Oliver sold .5 grams of the drug to a confidential informant of the Laurel Police Department’s Narcotics Division’s Ted Ducksworth and Jake Driskell (now at the Jones County Sheriff’s Department) in July 2018.

LPD agents saw the video of the informant making the buy from Oliver, prosecutor Kristen Martin said. When asked if he committed the crime, Oliver said he did. When Judge Dal Williamson asked him how much money he received, Oliver said, “I gave it away for free really.”

The judge was trying to make the point, “Was it worth it?” he asked, noting that Oliver has already spent 463 days behind bars in the Jones County Adult Detention Center.

When asked if he has any children, Oliver said he has a 16-year-old son who has already “gotten with the wrong crowd” and has been arrested for capital murder.

Kendaryious Oliver, 17, is charged in the shooting death and robbery of a Louisiana man in Queensburg last month.

The judge said that the elder Oliver will “likely be released pretty quickly” because of the way MDOC calculates sentences. 

“You’d better make up your mind how you’re going to live when you’re released,” he said. “Get an honest job and live your life and try to be a positive influence on your son.”

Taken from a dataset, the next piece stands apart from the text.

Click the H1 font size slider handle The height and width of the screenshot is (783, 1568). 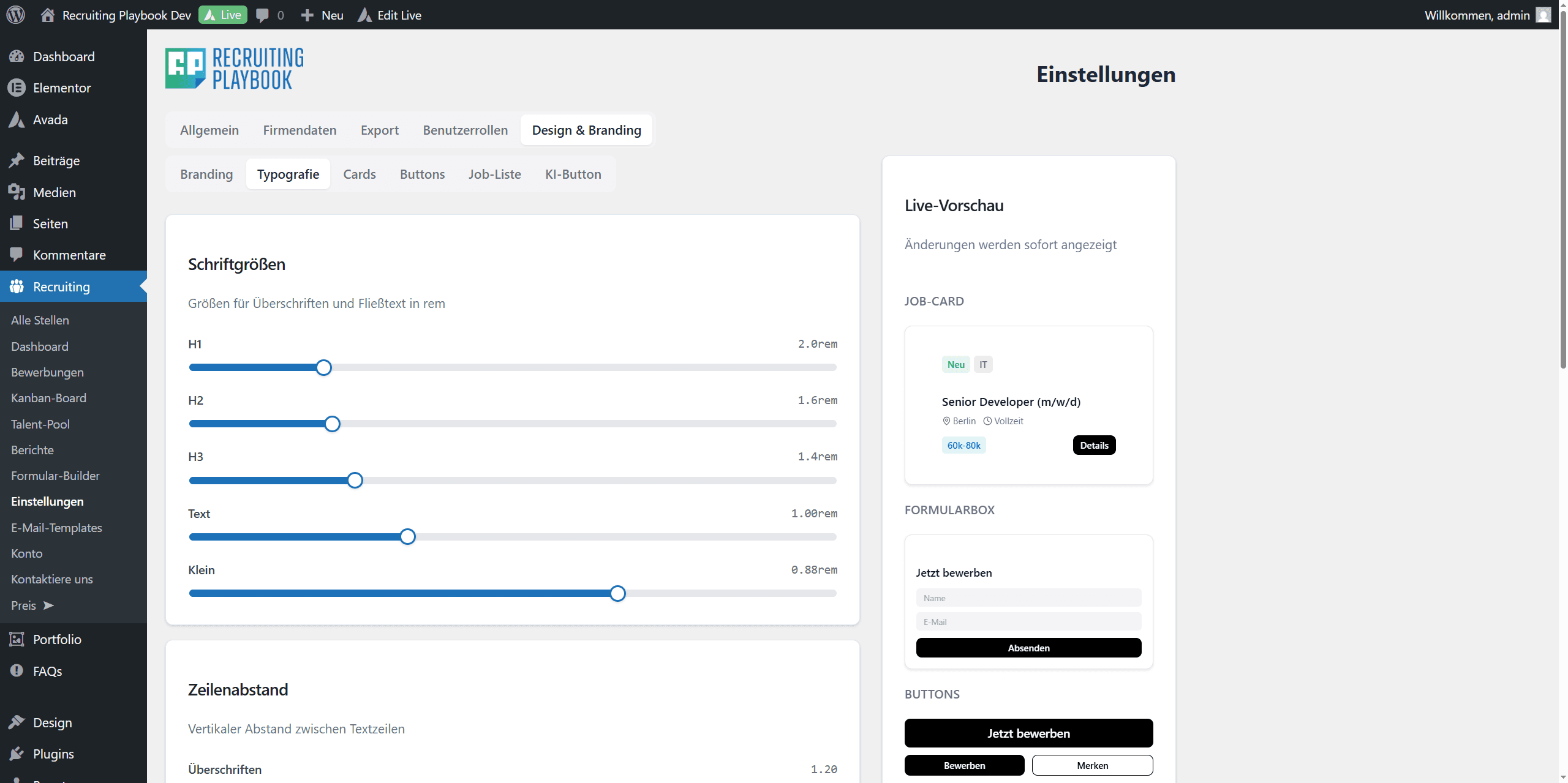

Williamson pointed out that Oliver has a previous conviction for receiving stolen property, so if he gets another felony, there’s a “good chance” he’ll be sentenced as a habitual offender. That means he would have to serve all of his time with no chance for early release.

In addition to the prison time, Oliver was ordered to spend four years on post-release supervision under MDOC and pay court fees and fines of $1,927. 50. Oliver, who was facing up to eight years in prison, was represented by public defender Patrick Pacific.